Author: Marshall Bentley Date: 10/25/2022
Centralized logging is an important component of any production-grade infrastructure, but it is especially critical in a containerized architecture. If you’re using Kubernetes to run your workloads, there’s no easy way to find the correct log “files” on one of the many worker nodes in your cluster. Kubernetes will reschedule your pods between different physical servers or cloud instances. Pod logs can be lost or, if a pod crashes, the logs may also get deleted from disk. Without a centralized logging solution, it is practically impossible to find a particular log file located somewhere on one of the hundreds or thousands of worker nodes. For this reason, any production-grade cluster should have its log collector agents configured on all nodes and use a centralized storage.
For centralized logging, the Network Observability control-plane uses Fluentbit for log aggregation, Elasticsearch for log persistence and querying and Kibana for log search and visualization. When used together, these tools are sometimes referred to as the EFK Stack. Like our tools for monitoring, they are widely used, open source, are well documented and have wide community support and adoption.
Our Network Observability control-plane uses the following Helm charts:
- Fluentbit: https://github.com/fluent/helm-charts/tree/main/charts/fluent-bit
- Elasticsearch: https://github.com/bitnami/charts/tree/main/bitnami/elasticsearch
- Kibana: https://github.com/bitnami/charts/tree/main/bitnami/kibana
Fluentbit uses the "es" output plugin to publish logs to Elasticsearch.

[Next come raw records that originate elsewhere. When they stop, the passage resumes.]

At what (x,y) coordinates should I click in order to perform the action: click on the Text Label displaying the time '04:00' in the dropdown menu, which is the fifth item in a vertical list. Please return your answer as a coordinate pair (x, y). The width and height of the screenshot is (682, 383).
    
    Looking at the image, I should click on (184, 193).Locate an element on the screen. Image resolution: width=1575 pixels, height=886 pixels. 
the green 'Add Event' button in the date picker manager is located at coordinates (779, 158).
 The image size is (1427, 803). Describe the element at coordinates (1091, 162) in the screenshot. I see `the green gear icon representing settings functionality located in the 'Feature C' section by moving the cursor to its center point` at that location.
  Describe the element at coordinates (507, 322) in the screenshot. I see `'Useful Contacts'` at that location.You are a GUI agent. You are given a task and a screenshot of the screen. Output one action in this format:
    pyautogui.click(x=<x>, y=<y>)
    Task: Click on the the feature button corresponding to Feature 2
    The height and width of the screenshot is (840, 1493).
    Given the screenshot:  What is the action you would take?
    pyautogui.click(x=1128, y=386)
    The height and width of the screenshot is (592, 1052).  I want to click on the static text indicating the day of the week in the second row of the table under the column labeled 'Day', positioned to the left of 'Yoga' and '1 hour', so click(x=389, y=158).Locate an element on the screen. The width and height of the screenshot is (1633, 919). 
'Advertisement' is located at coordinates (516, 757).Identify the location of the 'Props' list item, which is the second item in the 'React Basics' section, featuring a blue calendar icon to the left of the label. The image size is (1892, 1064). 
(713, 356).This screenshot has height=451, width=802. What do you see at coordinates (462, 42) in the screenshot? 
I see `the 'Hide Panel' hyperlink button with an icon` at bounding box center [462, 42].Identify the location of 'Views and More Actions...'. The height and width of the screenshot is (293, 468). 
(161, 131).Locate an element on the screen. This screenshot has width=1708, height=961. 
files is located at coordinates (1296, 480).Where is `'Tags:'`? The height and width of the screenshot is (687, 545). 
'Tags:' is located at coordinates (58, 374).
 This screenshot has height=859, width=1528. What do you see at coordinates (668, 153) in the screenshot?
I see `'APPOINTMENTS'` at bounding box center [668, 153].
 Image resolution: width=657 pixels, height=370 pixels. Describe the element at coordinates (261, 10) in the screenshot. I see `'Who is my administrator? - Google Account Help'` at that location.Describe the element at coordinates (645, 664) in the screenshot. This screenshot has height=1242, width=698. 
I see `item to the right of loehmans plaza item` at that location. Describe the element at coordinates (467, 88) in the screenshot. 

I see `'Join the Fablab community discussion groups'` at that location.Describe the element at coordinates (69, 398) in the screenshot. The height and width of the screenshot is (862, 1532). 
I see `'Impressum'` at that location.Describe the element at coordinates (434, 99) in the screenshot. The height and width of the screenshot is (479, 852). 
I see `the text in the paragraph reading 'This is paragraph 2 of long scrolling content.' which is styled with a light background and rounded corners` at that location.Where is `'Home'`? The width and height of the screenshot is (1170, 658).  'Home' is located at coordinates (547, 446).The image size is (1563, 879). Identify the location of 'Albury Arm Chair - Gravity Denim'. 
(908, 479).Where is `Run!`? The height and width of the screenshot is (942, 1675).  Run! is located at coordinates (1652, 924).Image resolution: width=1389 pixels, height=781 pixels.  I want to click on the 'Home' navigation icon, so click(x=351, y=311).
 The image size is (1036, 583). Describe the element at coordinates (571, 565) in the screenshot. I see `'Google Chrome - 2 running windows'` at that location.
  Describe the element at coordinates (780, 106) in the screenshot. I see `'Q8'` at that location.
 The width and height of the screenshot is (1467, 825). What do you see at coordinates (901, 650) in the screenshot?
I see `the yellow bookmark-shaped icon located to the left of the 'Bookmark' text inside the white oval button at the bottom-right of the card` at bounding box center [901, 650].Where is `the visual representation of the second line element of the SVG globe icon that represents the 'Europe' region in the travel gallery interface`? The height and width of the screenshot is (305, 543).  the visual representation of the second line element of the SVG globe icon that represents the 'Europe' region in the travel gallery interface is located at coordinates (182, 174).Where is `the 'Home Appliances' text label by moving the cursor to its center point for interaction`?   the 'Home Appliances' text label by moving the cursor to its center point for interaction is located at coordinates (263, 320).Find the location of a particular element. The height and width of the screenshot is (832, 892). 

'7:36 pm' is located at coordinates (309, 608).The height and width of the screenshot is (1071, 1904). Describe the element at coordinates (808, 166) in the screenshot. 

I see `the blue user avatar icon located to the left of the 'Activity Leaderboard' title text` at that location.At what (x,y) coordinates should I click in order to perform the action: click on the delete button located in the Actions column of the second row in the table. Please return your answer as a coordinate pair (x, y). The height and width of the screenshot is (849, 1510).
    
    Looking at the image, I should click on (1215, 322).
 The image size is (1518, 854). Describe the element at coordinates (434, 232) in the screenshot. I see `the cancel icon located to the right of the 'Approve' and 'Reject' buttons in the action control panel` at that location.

It is noteworthy to mention, Elasticsearch does not permit dots "." in field names beyond a certain version. Because of this it is required to configure the es plugin to replace dots with underscores using the following config:
Replace_Dots On
Without this, Fluentbit errors like the following will be encountered:
[engine] failed to flush chunk '1-1617054818.967282961.flb', retry in 9 seconds: task_id=0, input=tail.0 > output=es.0 (out_id=0)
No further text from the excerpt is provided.